→ **PROBLEM SET**
**A.** Reproduce the passage on Wolbachia infections word for word from "High maternal inheritance" to "facilitate population replacement.".
**B.** Give every bracketed citation in the passage on Wolbachia infections as it appears there.

(PAGE TEXT Opens)

High maternal inheritance rates have been observed consistently in natural populations [55–57]. Furthermore, theoretical studies predict the probability of population replacement declines as maternal inheritance decreases [12, 21, 22]. Similar to previous studies, results presented here suggest that maternal inheritance (*MI*) must be high for a *Wolbachia* infection to invade an uninfected population and persist. Specifically, *MI* must be higher than 90% to attain a realistic probability of population replacement.

The effect of *Wolbachia* infections on adult female fitness has been well documented empirically and theoretically [11, 15, 16, 22, 24, 58, 59]. Here, as in previous theoretical studies, the model predicts that the relative fecundity of adult females (*RF*) must be high to facilitate population replacement.

(PAGE TEXT Closes)
(SUPPLIED ENTRIES Opens)

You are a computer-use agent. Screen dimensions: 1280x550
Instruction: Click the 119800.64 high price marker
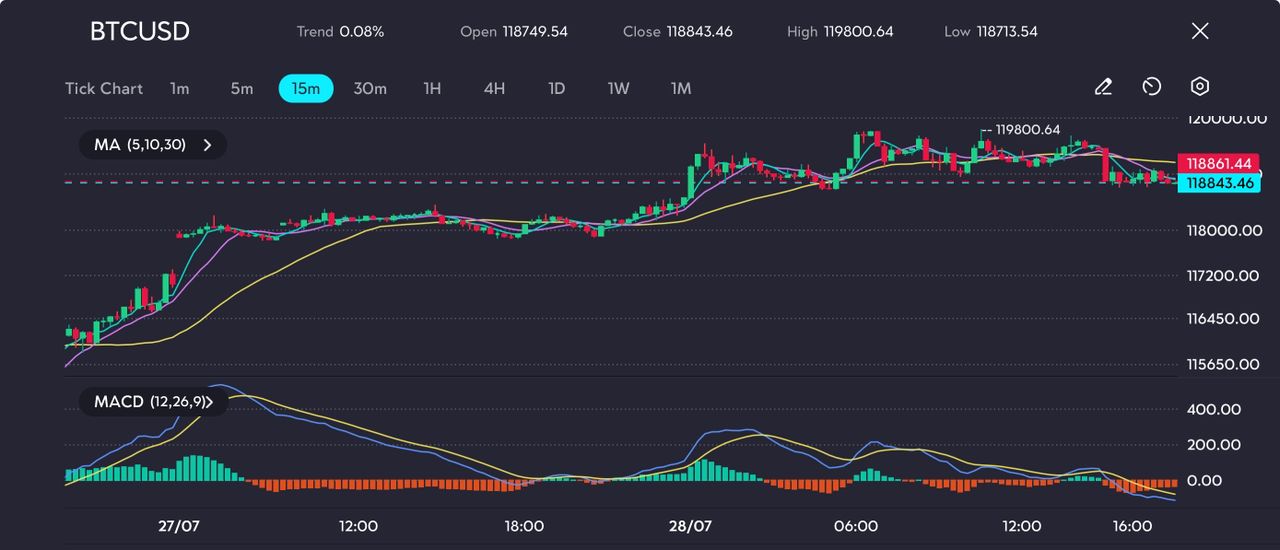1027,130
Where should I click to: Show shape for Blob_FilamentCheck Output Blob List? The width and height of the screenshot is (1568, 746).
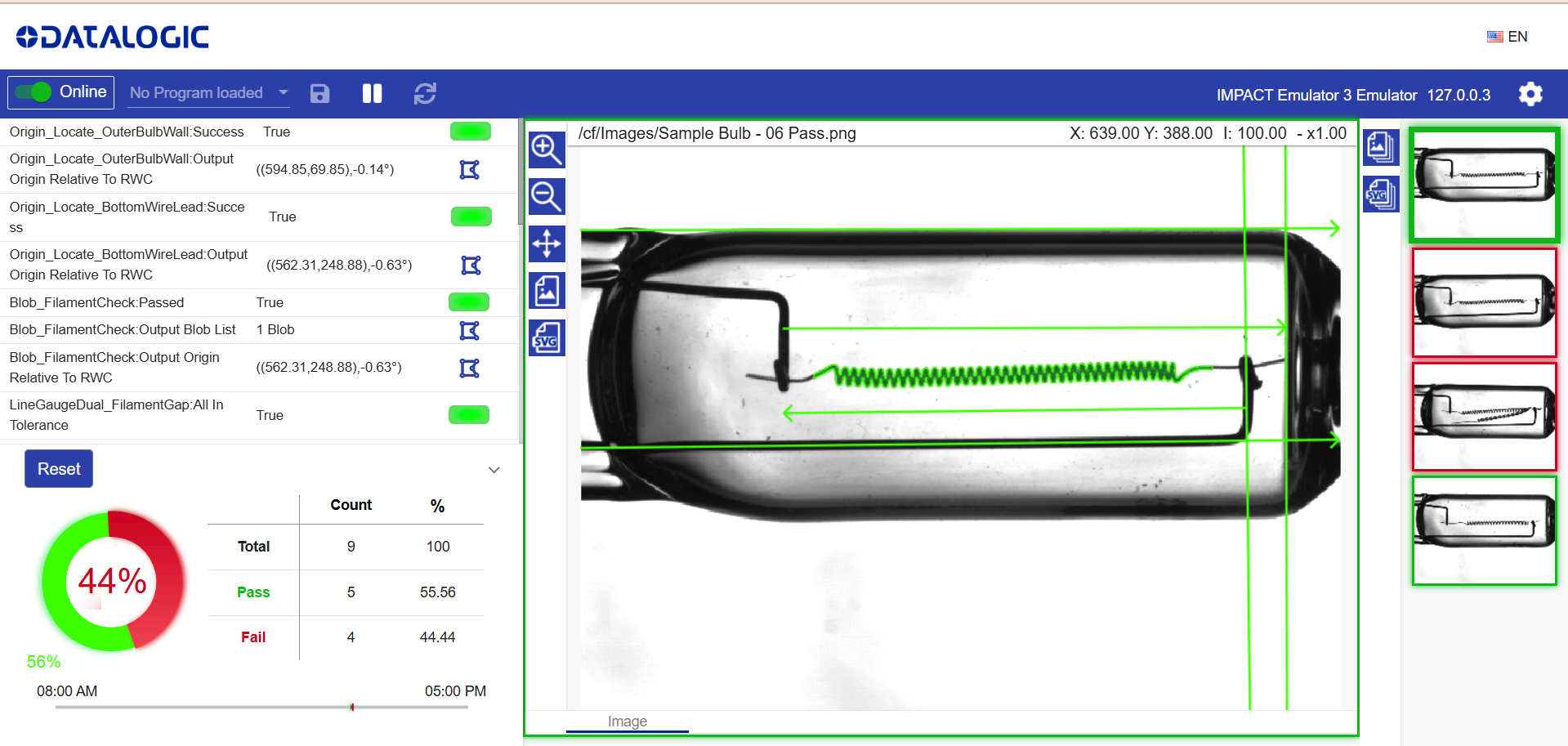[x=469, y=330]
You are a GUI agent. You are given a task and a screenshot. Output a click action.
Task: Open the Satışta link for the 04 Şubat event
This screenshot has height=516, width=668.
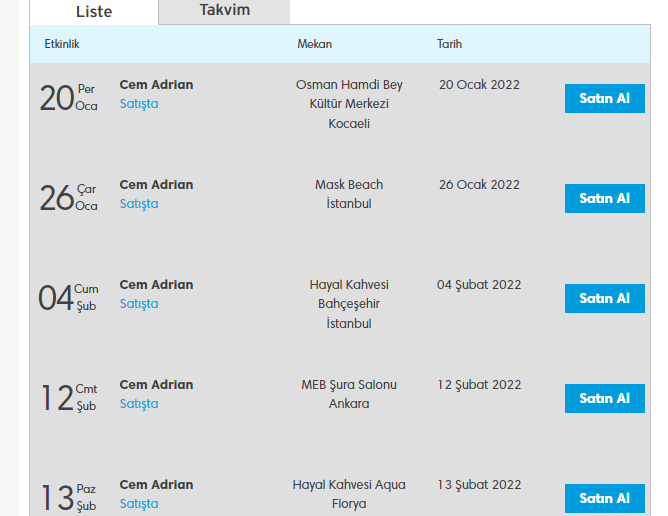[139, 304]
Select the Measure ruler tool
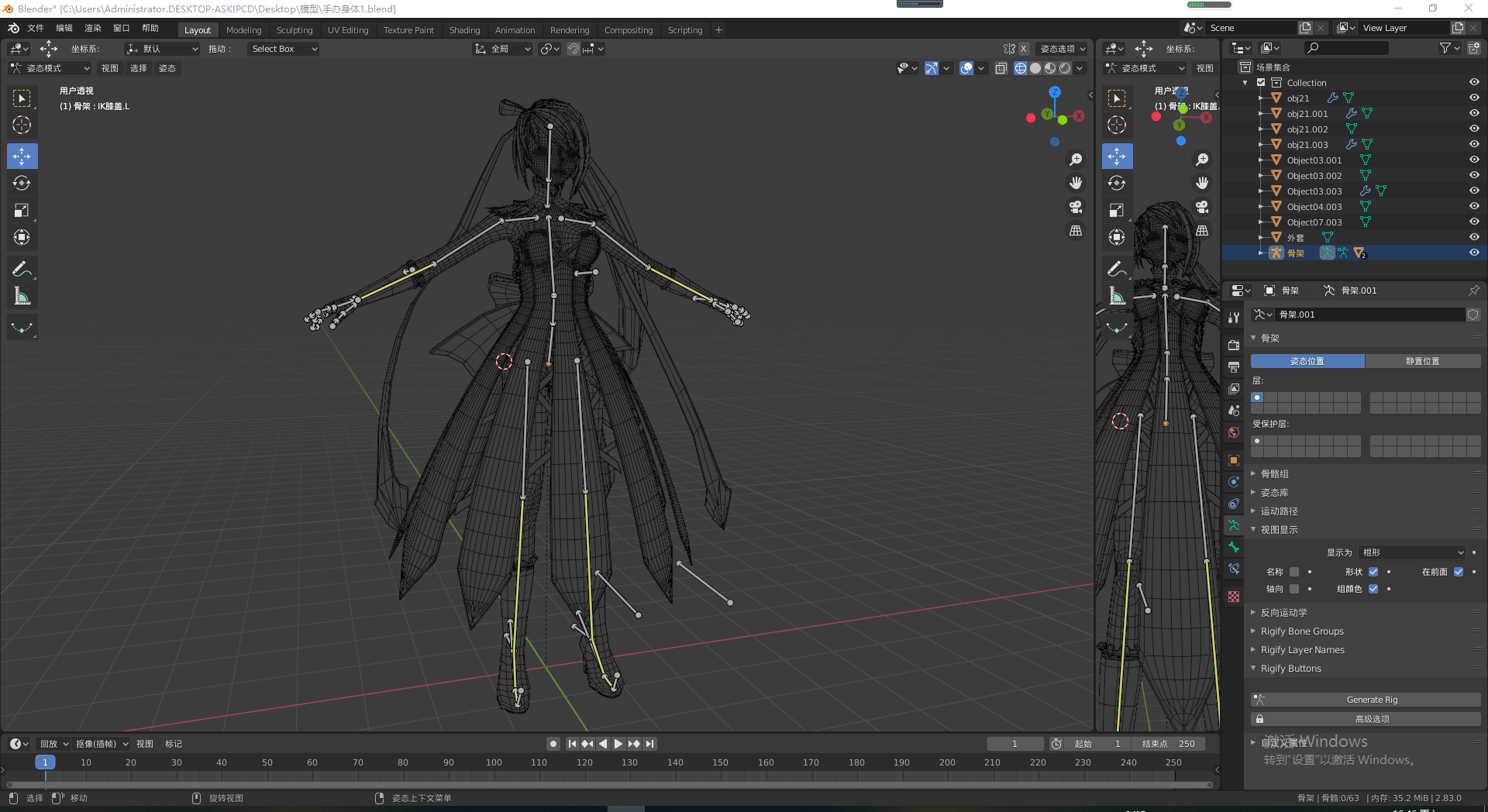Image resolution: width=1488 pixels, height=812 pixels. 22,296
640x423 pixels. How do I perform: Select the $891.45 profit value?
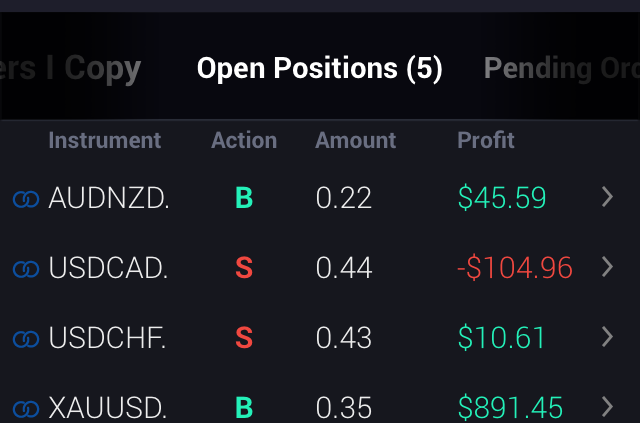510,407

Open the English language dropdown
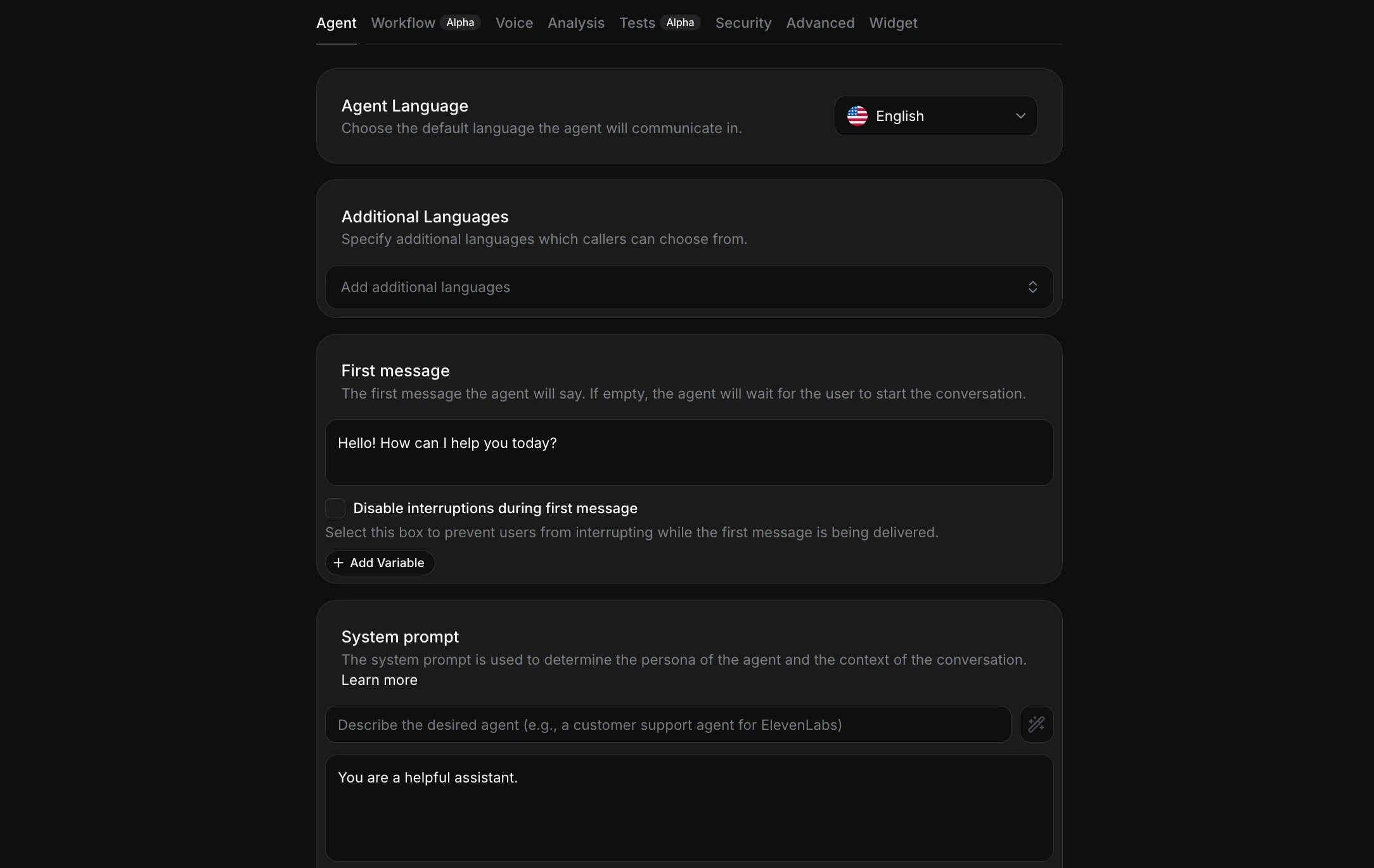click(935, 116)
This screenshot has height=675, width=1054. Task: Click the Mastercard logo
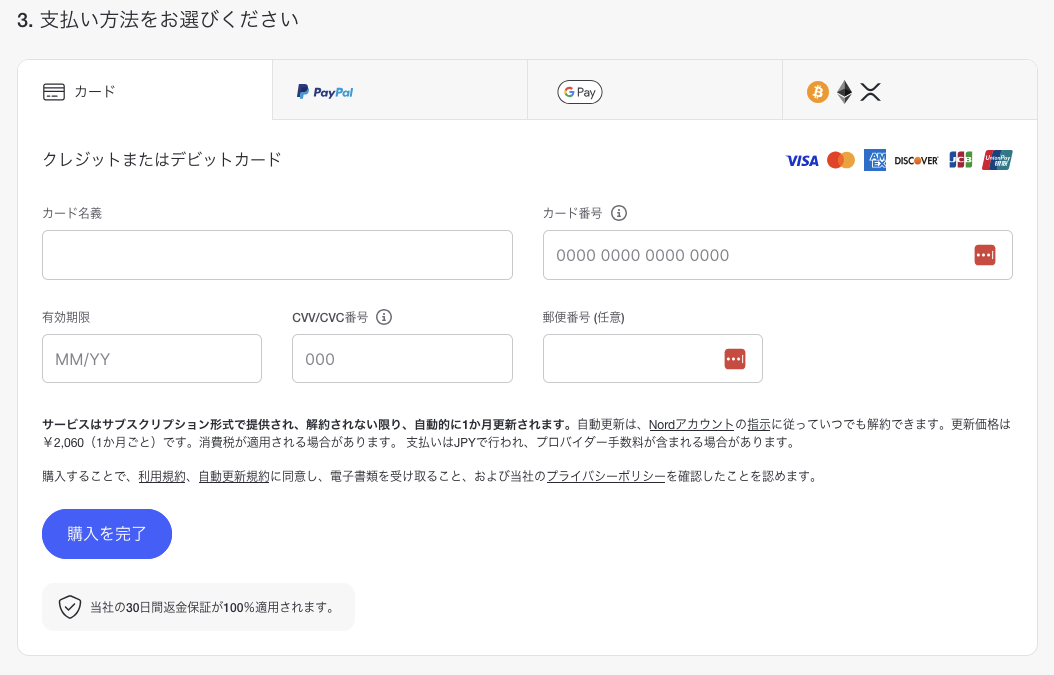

(SUPPLIED ENTRIES Closes)

→ **YOUR WRITTEN ANSWERS**
**A.**
High maternal inheritance rates have been observed consistently in natural populations [55–57]. Furthermore, theoretical studies predict the probability of population replacement declines as maternal inheritance decreases [12, 21, 22]. Similar to previous studies, results presented here suggest that maternal inheritance (*MI*) must be high for a *Wolbachia* infection to invade an uninfected population and persist. Specifically, *MI* must be higher than 90% to attain a realistic probability of population replacement.

The effect of *Wolbachia* infections on adult female fitness has been well documented empirically and theoretically [11, 15, 16, 22, 24, 58, 59]. Here, as in previous theoretical studies, the model predicts that the relative fecundity of adult females (*RF*) must be high to facilitate population replacement.

**B.**
[55–57]
[12, 21, 22]
[11, 15, 16, 22, 24, 58, 59]